My Experience as an LFX Mentee on the CNCF Thanos Project

Nishchay VeerNishchay Veer
6 min read

What is LFX mentorship?

The LFX Mentorship provides a structured way for people who want to learn about open-source software development. Experienced open-source developers and maintainers help newcomers become contributors to the open-source community. If you're interested, you can check out the Mentorship Guide to learn more about how the program works.

My Cloud Native Journey Before LFX

My fascination with cloud-native technologies ignited while I was employed as an intern at a startup back in July 2022. The frustrations surrounding our application deployment and management led me on a quest for a more effective approach. That's when I encountered Kubernetes and other cloud-native technologies.

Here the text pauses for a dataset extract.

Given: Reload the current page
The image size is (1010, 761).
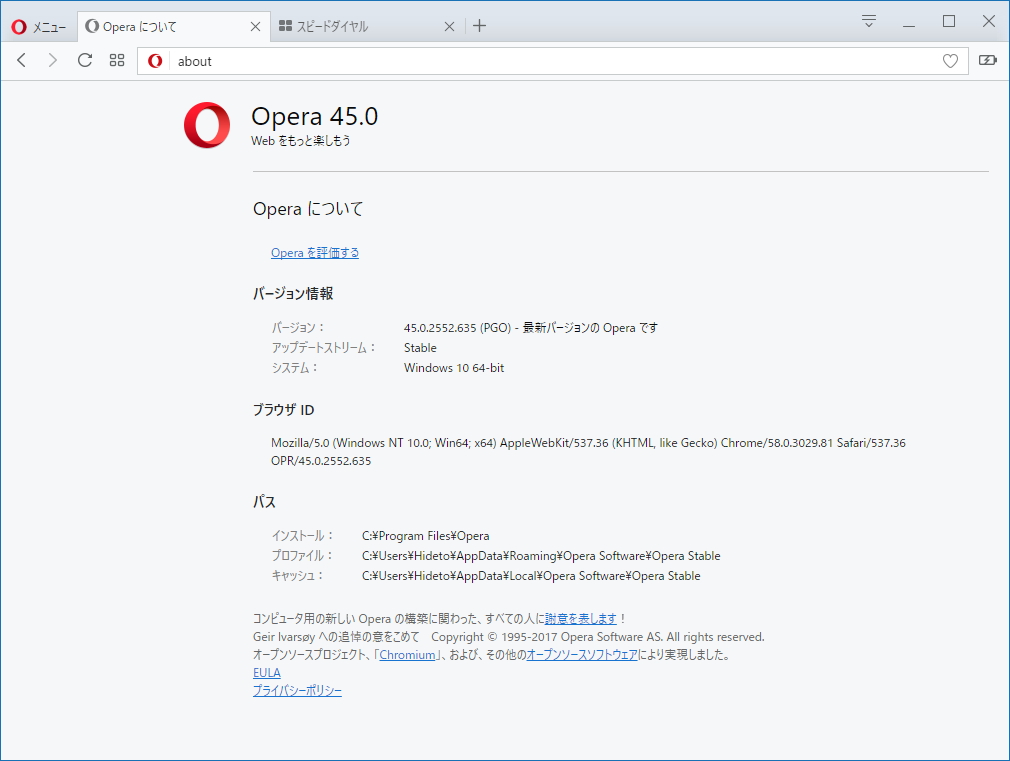Looking at the screenshot, I should point(84,60).
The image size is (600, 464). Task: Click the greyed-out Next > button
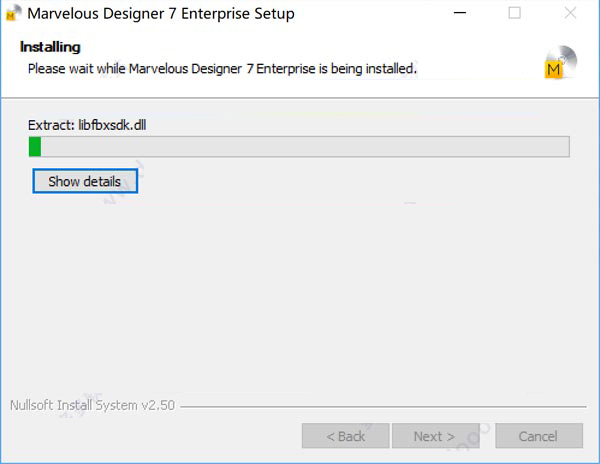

Before discovering LFX, I dipped my toes into a few cloud-native projects. One standout experience was with Prometheus, where I was tasked to write instrumentation code using Golang. If you're not familiar, Prometheus is an open-source tool for monitoring and alerting. I also had the opportunity to contribute to Jenkins and CCextractor during the GSoC application phase, although my proposal, unfortunately, didn't make the cut.

In my LFX journey, I rolled up my sleeves, dove headfirst into the communities, and delved into the codebases. It wasn't just about projects; it was also about connecting with mentors who shared the same passion. Advice: Try to engage with the community as much as you can, ask questions, attend community meetings, and be active on Slack channels. It shows that you are interested in learning in public.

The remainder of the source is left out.